CHARLOTTE, N.C. (QUEEN CITY NEWS) – Former Carolina Panthers tight end and Super Bowl LVII Greg Olsen is teaming up with LendingTree in February’s Heart Month.

On Wednesday, Olsen shared his family’s experience with a heart diagnosis in 2013. His son, TJ, received a heart transplant at eight years old.

“He was born with half of a heart,” Olsen said.

The journey to recovery prompted him and his wife to partner with the Atrium Health Foundation to create the HEARTest Yard Program. The program helps support families of children with congenital heart diseases.

Following a Q&A from LendingTree staff, Olsen and LendingTree’s CEO Doug Lebda toured the Atrium Health Levine Children HEARtest Yard Congenital Heart Center to hand-deliver 250 goodie bags to patients and their families.

According to LendingTree, the clinic sees more than 100 patients a day.

“It’s partnerships like this in the community, like LendingTree, that allow us to continue to grow our reach, and allow us to continue to grow our impact and continue to service more families and then also be able to provide better care and better access to care to those families,” Olsen said.

“We were able to bring in all of the items to pack these goodie bags yesterday,” said LendingTree’s head of corporate citizenship, April Whitlock. “Our employees were able to take a break, come down into our town hall, enjoy a heart-healthy snack, and pack some goodie bags, knowing that we’re going to go to the children who are currently at the Levine Hospital.”
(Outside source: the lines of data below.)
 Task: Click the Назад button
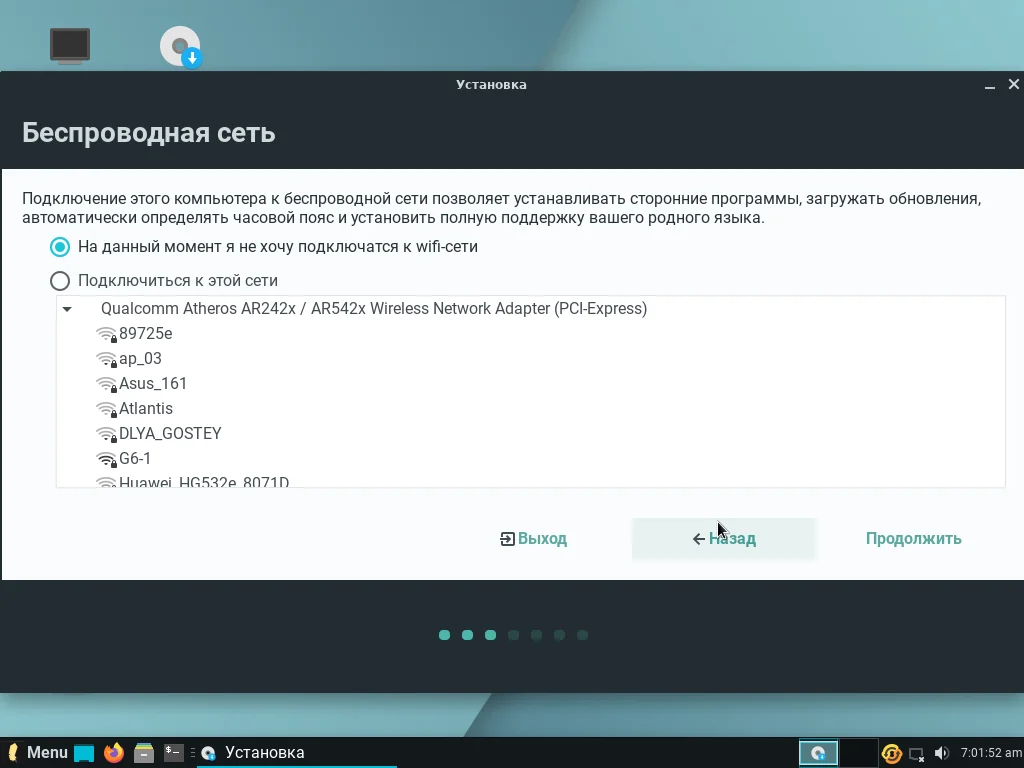click(722, 538)
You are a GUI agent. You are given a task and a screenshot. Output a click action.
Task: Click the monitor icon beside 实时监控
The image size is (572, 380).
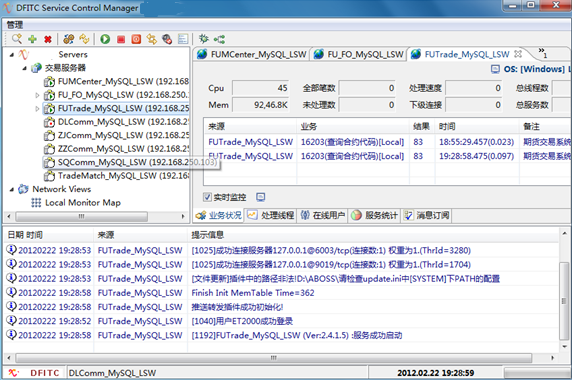tap(260, 197)
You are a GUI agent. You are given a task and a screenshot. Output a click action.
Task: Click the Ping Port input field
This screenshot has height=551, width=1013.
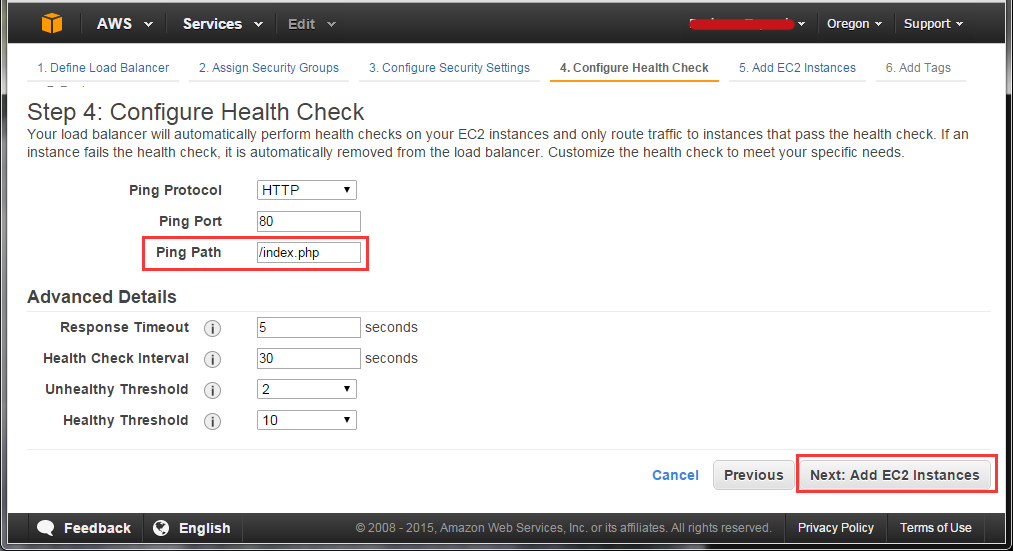tap(309, 222)
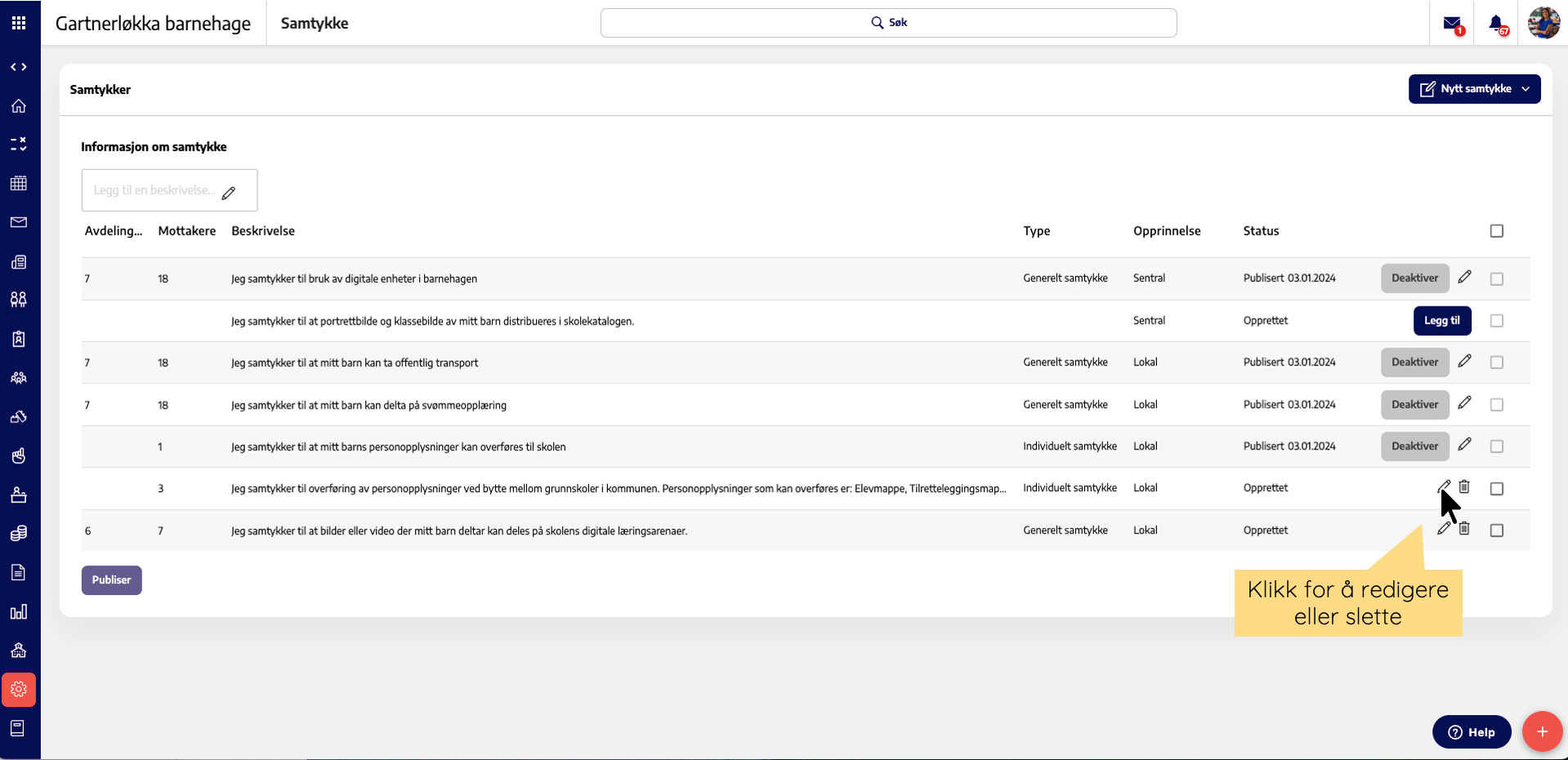The height and width of the screenshot is (760, 1568).
Task: Go to home via sidebar house icon
Action: (19, 106)
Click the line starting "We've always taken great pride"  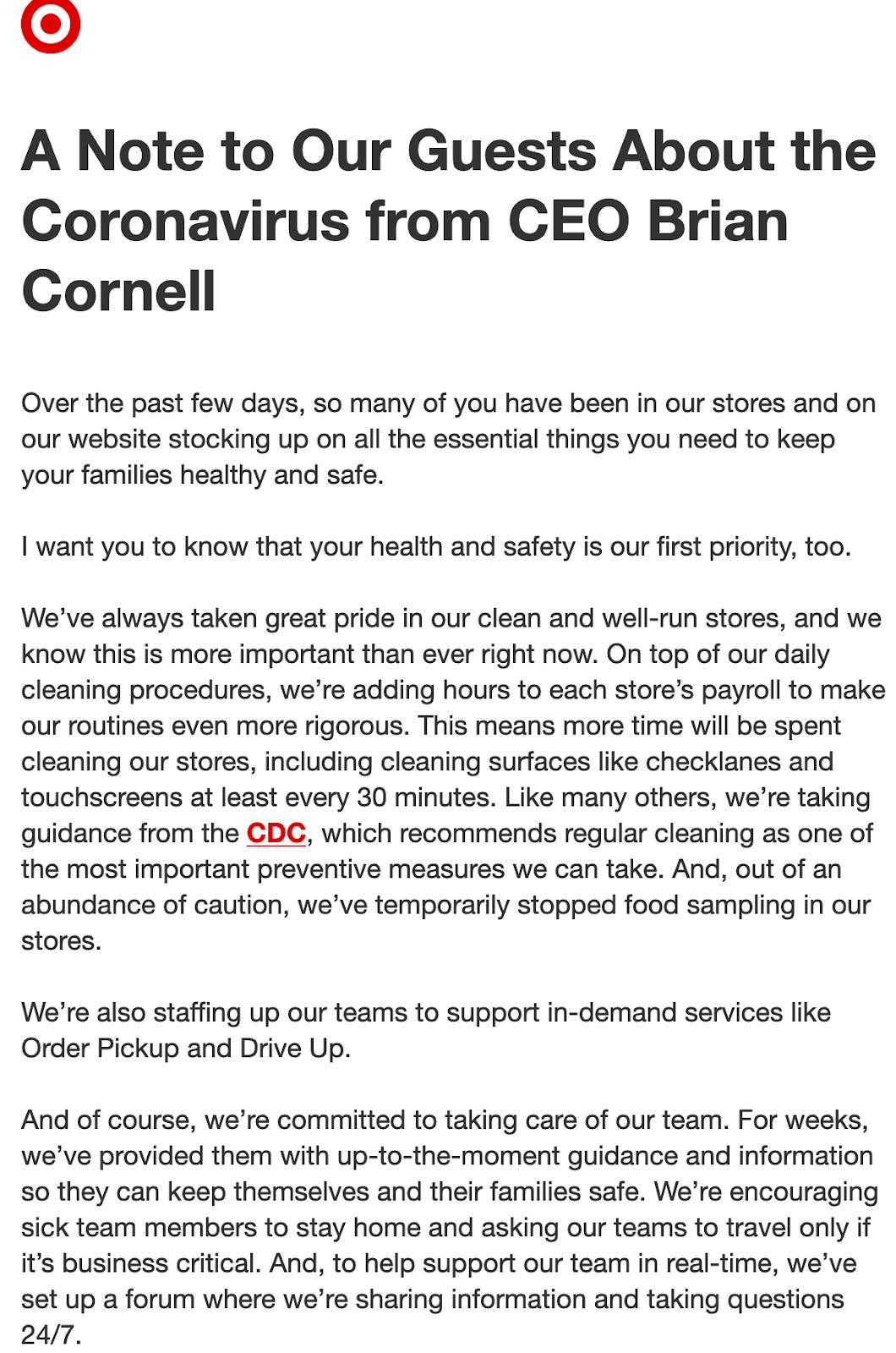(x=451, y=618)
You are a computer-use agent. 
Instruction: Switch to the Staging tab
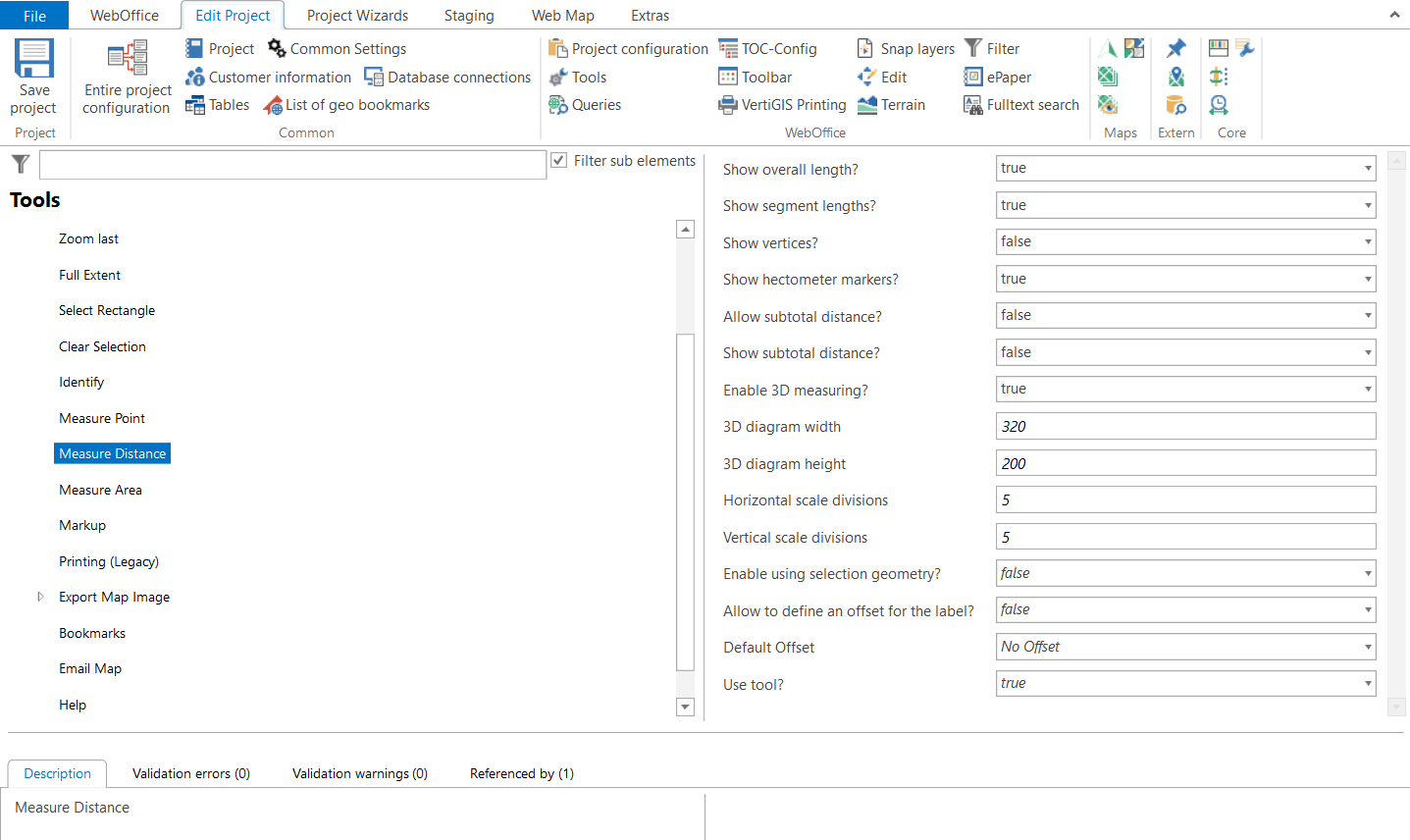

Like Olsen, LendingTree is also familiar with the impacts of heart health.

The company lost its original chief technology officer, Rick Stiegler, from a heart attack in 2004.

“So, we like to honor his memory with this. And Greg Olsen and I are on the Atrium Foundation Board, which does a wonderful amount of work in the community,” Lebda said. “So, we thought it was a great way to bring all of those things together, get our employees in the office, participating in something that can actually help kids who are in the hospital.”